[TASK] Transcribe the passage of the blog post below about a Greek mythology school project between "After a month" and "expert on it.", inclusive.

[READING PASSAGE]
Saturday, May 2, 2009

A Reptile Dysfunction

After a month and a half of some impressively thorough research, Big C is officially an expert on Greek Mythology.  The assignment was, after all, to pick a topic and become an expert on it.  

The required element of a poster was hard for him to narrow down but he settled on 14 goddesses and gods.  He started with the big 3, filled in the next most popular 9, and tossed in 2 more for the heck of it.  He could have added all of the Heros and their adventures, the Titans, and The Illiad...but I had to talk him down from over-extending.  The poster, as it stands, is complete and focused.

He picked an extra-credit project too.  The boy chose a PowerPoint claymation movie of Perseus slaying Medusa.  (He could have gotten away with a few slides of some artifacts.)  This is the whole reason we were testing out the process about a month ago.  Since the project was a huge undertaking, the whole family pitched in.  Big C insisted on giving everyone their props when the credits roll.  He is so magnanimous that way.  But the work done by the boy was intense and time consuming.  He even did an extra-extra credit piece by comparing Greek gods to Norse gods.

[GIVEN DATA]
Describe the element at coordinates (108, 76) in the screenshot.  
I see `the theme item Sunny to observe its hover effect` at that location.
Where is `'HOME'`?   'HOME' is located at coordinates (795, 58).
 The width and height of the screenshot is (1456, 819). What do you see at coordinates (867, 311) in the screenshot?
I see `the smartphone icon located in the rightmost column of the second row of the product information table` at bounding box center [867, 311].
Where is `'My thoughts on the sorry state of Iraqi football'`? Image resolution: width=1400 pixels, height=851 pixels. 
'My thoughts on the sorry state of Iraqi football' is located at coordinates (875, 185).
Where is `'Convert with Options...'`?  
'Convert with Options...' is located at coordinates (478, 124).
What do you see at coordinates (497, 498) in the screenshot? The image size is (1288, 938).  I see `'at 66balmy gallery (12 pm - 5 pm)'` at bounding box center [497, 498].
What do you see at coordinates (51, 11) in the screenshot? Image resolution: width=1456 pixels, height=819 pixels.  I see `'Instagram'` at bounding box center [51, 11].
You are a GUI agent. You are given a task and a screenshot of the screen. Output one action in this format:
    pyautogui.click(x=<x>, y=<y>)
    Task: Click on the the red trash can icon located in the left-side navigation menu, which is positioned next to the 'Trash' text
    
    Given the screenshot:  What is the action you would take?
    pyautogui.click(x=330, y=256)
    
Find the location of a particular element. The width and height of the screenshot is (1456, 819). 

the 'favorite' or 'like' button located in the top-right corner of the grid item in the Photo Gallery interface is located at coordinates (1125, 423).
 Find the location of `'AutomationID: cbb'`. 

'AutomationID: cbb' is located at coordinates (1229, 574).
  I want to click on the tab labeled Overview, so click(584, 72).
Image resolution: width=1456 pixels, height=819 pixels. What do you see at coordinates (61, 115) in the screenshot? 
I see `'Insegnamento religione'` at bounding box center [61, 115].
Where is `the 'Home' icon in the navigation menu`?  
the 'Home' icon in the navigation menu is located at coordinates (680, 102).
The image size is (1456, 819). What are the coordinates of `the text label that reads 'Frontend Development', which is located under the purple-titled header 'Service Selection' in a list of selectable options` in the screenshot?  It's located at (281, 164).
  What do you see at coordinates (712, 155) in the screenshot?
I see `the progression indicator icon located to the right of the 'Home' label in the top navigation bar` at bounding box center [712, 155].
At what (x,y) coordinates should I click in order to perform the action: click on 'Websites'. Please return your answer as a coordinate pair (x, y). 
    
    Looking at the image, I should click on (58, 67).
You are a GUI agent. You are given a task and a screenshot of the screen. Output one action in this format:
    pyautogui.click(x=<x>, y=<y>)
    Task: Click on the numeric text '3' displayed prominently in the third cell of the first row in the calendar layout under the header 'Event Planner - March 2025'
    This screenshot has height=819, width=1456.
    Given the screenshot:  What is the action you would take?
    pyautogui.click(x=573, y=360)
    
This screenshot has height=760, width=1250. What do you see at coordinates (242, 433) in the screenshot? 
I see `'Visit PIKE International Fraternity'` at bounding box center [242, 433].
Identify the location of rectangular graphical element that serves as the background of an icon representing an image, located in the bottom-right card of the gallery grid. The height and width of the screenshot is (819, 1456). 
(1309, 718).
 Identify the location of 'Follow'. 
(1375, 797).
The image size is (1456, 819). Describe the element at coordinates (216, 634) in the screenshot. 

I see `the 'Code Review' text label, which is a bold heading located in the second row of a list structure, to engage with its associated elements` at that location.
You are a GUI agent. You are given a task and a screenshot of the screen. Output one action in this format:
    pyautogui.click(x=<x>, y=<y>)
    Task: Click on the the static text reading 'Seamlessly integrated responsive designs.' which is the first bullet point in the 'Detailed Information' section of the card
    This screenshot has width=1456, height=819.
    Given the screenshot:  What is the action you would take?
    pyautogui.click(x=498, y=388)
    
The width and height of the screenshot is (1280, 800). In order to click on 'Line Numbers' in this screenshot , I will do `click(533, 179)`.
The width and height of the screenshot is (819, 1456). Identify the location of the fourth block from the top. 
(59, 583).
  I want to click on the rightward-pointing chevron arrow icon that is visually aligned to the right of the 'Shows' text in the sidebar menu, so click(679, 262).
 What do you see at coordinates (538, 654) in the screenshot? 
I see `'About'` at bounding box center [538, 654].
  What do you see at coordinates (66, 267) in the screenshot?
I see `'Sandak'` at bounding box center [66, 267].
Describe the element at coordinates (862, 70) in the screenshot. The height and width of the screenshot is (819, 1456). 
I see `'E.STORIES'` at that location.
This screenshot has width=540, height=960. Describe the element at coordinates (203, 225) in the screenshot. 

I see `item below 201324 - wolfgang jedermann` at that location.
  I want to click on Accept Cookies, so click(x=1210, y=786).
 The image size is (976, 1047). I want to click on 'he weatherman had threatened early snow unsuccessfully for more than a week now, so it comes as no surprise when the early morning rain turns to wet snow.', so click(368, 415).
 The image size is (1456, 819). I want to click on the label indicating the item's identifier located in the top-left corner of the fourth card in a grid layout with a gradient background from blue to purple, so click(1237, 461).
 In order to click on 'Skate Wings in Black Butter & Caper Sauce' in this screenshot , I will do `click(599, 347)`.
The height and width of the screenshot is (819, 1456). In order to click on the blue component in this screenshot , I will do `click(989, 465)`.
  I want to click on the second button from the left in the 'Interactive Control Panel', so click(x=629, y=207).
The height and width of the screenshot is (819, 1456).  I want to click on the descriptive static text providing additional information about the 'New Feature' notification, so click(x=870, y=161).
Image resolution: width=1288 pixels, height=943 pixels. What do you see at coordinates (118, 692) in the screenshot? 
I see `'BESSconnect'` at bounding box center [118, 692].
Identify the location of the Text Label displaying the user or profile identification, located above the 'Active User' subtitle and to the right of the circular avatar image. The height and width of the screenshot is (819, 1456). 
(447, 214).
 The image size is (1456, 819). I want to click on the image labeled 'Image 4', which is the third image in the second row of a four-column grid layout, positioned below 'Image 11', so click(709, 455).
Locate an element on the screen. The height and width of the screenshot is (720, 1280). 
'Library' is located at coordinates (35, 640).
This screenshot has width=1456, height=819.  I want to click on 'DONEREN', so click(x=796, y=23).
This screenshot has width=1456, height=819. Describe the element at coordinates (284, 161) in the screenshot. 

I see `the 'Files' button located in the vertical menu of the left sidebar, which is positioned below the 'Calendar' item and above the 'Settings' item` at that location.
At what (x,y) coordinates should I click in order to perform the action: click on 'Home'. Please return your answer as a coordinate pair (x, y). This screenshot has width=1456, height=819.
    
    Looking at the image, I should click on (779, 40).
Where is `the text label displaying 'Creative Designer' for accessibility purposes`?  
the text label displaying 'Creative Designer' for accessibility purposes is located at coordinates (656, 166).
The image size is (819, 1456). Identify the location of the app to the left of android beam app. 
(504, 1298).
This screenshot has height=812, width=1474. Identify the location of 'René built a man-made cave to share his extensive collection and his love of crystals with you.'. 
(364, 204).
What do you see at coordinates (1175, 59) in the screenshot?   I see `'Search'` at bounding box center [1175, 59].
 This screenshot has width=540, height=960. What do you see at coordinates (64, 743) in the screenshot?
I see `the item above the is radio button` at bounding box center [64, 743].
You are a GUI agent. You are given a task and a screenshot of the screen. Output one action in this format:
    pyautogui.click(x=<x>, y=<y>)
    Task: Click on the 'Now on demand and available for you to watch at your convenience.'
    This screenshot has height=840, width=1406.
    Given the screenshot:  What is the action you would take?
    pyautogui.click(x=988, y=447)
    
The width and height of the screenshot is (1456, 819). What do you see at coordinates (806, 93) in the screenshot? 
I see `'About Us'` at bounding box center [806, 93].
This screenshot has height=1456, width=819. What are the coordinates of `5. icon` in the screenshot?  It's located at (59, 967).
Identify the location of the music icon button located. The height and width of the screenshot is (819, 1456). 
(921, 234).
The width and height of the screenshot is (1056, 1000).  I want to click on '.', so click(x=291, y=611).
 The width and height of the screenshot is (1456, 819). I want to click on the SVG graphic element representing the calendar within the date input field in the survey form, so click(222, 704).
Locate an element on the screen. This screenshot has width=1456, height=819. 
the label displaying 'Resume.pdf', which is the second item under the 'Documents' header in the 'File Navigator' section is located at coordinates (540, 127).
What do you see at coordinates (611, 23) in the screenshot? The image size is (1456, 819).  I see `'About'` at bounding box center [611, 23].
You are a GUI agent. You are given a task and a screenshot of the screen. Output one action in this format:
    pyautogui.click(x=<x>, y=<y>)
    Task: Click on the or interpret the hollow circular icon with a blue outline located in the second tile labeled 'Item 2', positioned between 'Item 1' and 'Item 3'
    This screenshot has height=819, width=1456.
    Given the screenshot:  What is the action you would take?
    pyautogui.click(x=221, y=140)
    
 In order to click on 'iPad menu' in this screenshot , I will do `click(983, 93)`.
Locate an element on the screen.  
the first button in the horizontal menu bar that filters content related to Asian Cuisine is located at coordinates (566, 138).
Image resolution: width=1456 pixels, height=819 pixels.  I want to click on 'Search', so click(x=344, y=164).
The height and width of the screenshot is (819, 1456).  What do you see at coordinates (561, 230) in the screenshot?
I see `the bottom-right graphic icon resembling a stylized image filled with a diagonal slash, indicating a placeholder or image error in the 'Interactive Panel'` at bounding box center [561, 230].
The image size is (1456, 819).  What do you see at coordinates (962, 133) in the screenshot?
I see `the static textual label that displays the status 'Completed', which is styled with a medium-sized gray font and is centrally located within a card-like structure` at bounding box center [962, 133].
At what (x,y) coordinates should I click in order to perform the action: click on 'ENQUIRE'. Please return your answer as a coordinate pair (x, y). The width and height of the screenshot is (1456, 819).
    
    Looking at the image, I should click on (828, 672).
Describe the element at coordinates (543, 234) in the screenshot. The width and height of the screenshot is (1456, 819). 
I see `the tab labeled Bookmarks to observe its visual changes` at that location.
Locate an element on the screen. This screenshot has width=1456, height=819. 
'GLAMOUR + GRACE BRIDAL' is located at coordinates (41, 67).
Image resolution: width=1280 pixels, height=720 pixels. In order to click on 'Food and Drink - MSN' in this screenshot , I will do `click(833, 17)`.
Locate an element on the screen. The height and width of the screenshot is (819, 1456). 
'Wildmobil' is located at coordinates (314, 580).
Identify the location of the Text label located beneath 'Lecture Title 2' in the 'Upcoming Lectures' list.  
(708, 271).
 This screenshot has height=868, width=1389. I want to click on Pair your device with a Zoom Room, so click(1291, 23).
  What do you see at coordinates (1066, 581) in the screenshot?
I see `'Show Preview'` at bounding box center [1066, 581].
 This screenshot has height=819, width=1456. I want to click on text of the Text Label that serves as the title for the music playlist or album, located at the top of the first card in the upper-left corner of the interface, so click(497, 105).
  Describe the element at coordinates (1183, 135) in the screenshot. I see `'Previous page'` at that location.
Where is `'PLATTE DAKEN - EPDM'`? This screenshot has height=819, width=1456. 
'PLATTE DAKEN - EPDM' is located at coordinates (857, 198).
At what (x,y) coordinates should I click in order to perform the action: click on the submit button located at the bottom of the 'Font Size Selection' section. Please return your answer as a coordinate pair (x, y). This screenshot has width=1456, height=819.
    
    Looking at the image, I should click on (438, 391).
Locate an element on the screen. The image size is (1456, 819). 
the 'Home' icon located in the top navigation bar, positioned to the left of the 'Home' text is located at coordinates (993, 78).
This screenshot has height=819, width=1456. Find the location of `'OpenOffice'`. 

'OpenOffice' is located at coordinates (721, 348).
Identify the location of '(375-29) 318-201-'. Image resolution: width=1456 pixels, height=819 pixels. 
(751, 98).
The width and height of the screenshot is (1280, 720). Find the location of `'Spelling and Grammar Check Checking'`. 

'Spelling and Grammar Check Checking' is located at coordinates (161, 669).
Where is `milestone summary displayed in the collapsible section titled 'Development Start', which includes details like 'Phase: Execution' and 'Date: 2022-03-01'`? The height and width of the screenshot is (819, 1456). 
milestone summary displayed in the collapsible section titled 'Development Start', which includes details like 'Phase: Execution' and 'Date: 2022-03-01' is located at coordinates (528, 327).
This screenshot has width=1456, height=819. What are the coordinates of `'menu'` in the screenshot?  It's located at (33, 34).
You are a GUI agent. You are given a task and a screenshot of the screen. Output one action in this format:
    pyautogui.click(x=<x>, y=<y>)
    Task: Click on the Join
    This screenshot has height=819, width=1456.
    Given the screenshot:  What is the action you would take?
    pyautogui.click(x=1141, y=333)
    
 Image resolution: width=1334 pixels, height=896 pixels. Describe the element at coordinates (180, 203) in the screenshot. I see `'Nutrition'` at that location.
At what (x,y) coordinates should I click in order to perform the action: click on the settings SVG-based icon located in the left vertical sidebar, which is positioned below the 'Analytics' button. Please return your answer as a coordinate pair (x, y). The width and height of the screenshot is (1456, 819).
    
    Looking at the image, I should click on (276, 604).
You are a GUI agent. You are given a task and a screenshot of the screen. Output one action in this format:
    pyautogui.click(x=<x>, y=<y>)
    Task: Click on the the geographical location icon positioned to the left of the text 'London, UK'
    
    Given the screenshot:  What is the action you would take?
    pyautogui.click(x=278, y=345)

[FINAL ANSWER]
After a month and a half of some impressively thorough research, Big C is officially an expert on Greek Mythology.  The assignment was, after all, to pick a topic and become an expert on it.